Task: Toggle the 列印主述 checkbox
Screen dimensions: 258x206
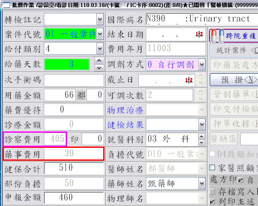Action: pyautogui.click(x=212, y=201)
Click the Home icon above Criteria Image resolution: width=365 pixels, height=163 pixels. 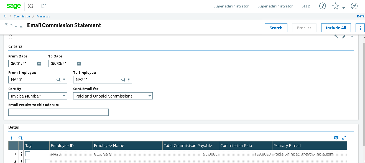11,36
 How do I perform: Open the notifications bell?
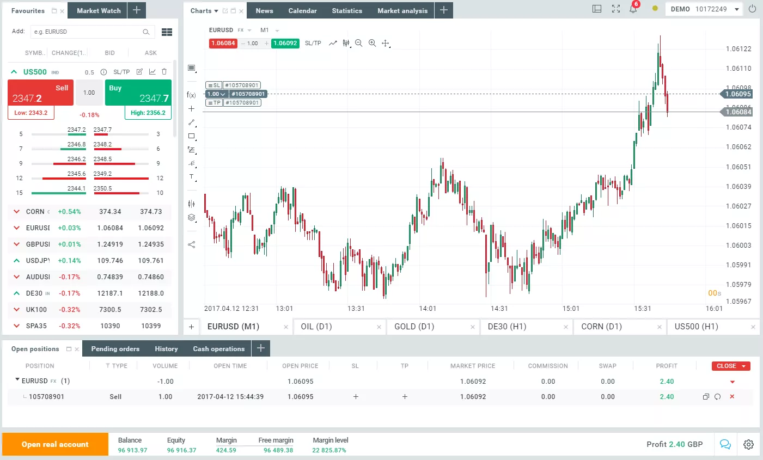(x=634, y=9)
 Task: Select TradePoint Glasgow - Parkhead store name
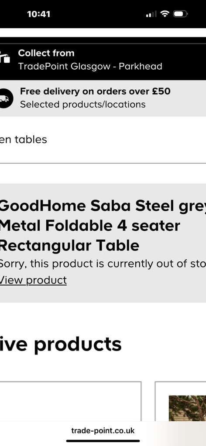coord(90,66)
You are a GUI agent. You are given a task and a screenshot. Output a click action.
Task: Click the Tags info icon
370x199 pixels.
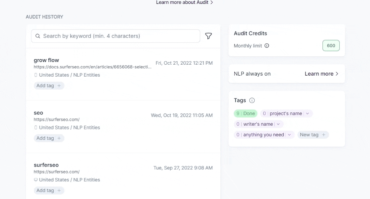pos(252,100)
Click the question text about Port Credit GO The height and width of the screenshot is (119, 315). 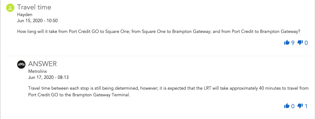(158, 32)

--

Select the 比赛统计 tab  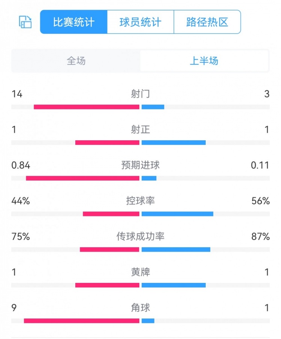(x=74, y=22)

...

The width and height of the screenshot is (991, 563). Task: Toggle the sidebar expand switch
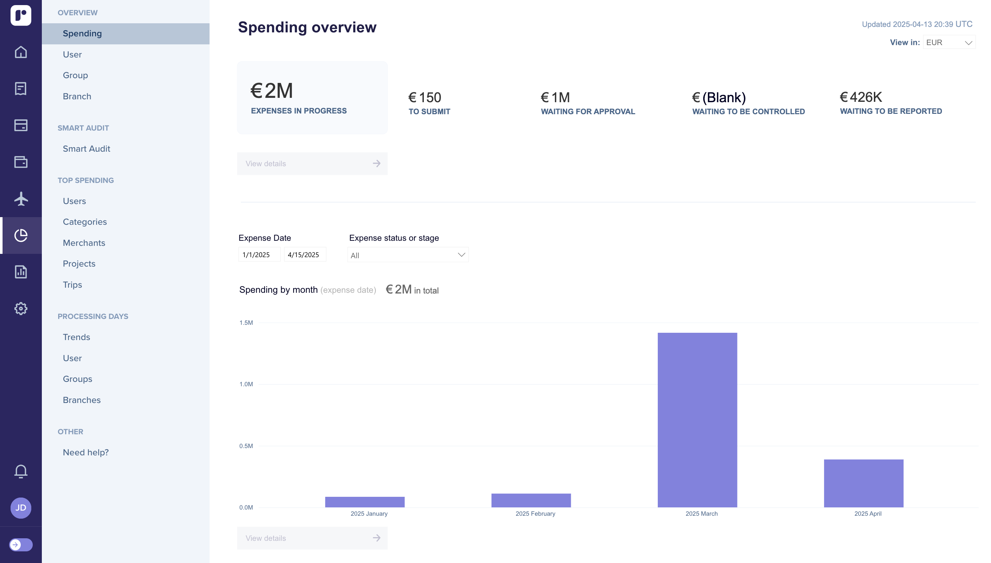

--- TASK DIRECTIONS ---
Copy out, from the data above, each line where the string "Toggle" is present.

--- TASK ANSWER ---
Task: Toggle the 列印主述 checkbox
The width and height of the screenshot is (991, 563). Task: Toggle the sidebar expand switch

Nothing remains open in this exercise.